The accumulation of mucus resulting from the obstruction of bronchi of cystic fibrosis (CF) patients, induces a reduction of the oxygen (O2) pressure and produces a hypoxic environment for the epithelial cells of the lungs. Our study aims to better characterize the impact of hypoxia on CFTR function in the pathophysiological context of cystic fibrosis.


We used Human airway epithelial cells from two CF donors and human bronchial epithelial cell lines non-CF and CF, grown and expended in normoxia (21% O2) and then switched to hypoxia (1% O2) for 2 to 24 hours. Cells were treated by dimethyl sulfoxide or Elexacaftor/ Tezacaftor/Ivacaftor for 24 hours.

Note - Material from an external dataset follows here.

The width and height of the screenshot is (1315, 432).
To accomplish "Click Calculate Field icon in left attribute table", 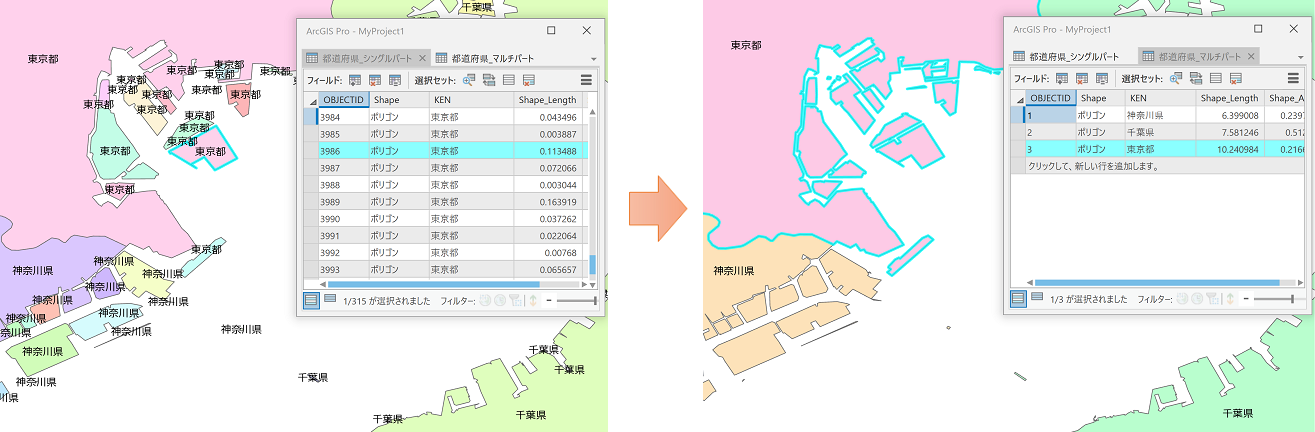I will tap(394, 79).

We show that the peak of Hypoxia Inducible Factor 1α is reached in a range of 4 to 6 hours post-hypoxia induction. We also demonstrate that the global amount of ETI corrected F508del-CFTR is significantly decreased after 24 hours of hypoxia. A decreased ETI corrected F508del-CFTR activity was recorded by both patch-clamp and Ussing chamber recordings.


Our results show that hypoxia, despite the effectiveness of Elexacaftor/ Tezacaftor/Ivacaftor correction, impacts the downstream effects of the F508del mutation, which suggests that oxygen availability in the lungs is a factor to take into account for the administration of Trikafta to patients.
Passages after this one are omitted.